Le Loup montre son nouveau Muzoo

Théâtre Le collectif genevois ouvre une galerie-entrepôt, croisement entre le musée et le zoo imaginaire

Eric Jeanmonod, scénographe et cofondateur de la compagnie, commente les images de l’exposition

Quoi! Le Loup en cage? Figé dans une vitrine dorée pour l’éternité? Difficile d’associer le principe d’un musée avec ce théâtre de musique et de mouvement, qui raffole des frasques et attrapes pour défier les lois de la gravité. Et pourtant, la mythique compagnie genevoise s’expose. Et joliment. Car la vitrine n’est pas un musée classique, mais un Muzoo. Moitié galerie, moitié bestiaire. Moitié entrepôt, moitié show. Un hybride.

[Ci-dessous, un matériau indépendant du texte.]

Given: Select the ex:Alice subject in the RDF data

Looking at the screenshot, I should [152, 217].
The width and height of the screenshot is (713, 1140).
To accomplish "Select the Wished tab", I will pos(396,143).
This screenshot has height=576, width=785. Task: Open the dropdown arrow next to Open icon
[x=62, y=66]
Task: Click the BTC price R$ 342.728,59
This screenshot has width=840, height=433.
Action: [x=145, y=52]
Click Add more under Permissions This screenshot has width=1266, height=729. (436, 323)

Qui, même statique, continue à surprendre et à charmer.

Tout est parti d’une nécessité. Le collectif genevois, installé depuis vingt ans aux Acacias, a dû trouver un nouveau local pour ses décors stockés jusque-là dans un espace de la Ville. Plusieurs lieux ont été envisagés, mais une évidence s’est imposée: la menuiserie à deux pas du théâtre, avec ses six mètres de hauteur et ses poulies encore opérationnelles, ferait un abri idéal.

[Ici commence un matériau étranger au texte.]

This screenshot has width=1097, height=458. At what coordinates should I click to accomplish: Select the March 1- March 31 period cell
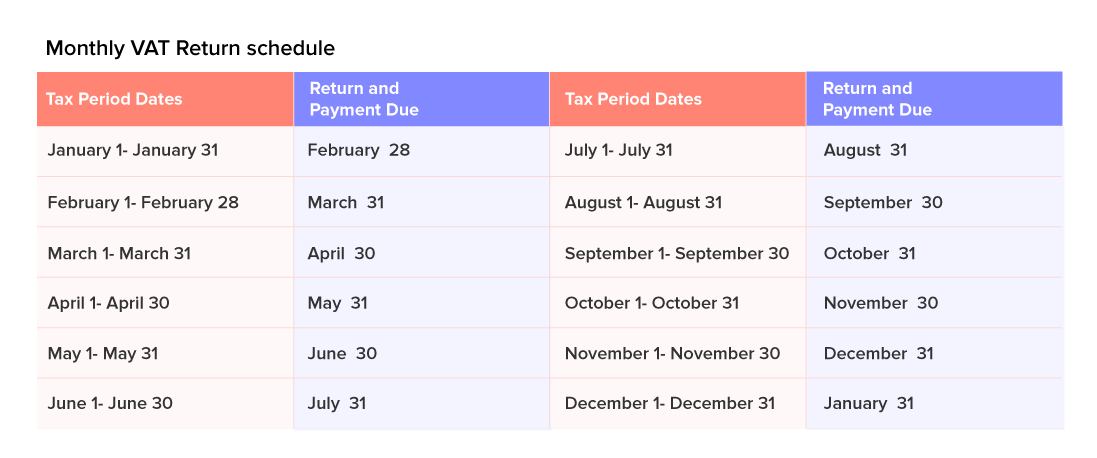coord(119,254)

Sandro Rossetti, l’architecte-musicien, et Eric Jeanmonod, le graphiste-scénographe, fondateurs du Théâtre du Loup en 1978, ont uni leurs talents pour imaginer le meilleur aménagement. En bas, les décors et costumes sagement alignés, empilés, protégés. A l’étage, des saynètes, comme un chemin de croix, mais sans contrition, qui racontent le collectif à travers ses principales créations.

Et là, émotifs s’abstenir! Car ce livre d’images en trois dimensions a de quoi chavirer les cœurs. La force très tranquille de Buddy & Flappo, les instruments imaginaires du Bal perdu, les masques colorés et chapeautés de Recherche éléphants, souplesse exigée ou encore, bien sûr, l’amour transi de Krazy Kat, le chat fille fou du souris mâle Ignatz, redoutable lanceur de briques…

Pas de nostalgie, non, mais des bouffées de plaisir à la vision de ces animaux si humains, ces personnages si proches de nous dans leurs petites fêlures et leurs grandes illusions. Le 1er novembre, le Loup a bravé la mort en dansant pour le nouveau Muzoo. S’exposer n’est pas se figer, dit Eric Jeanmonod, qui légende les photos. S’exposer, c’est ressusciter de belles émotions.

Muzoo, sa 16h-18h30, di 11h-16h30; 8, ch. de la Gravière, Genève; www.theatreduloup.ch. Entrée libre.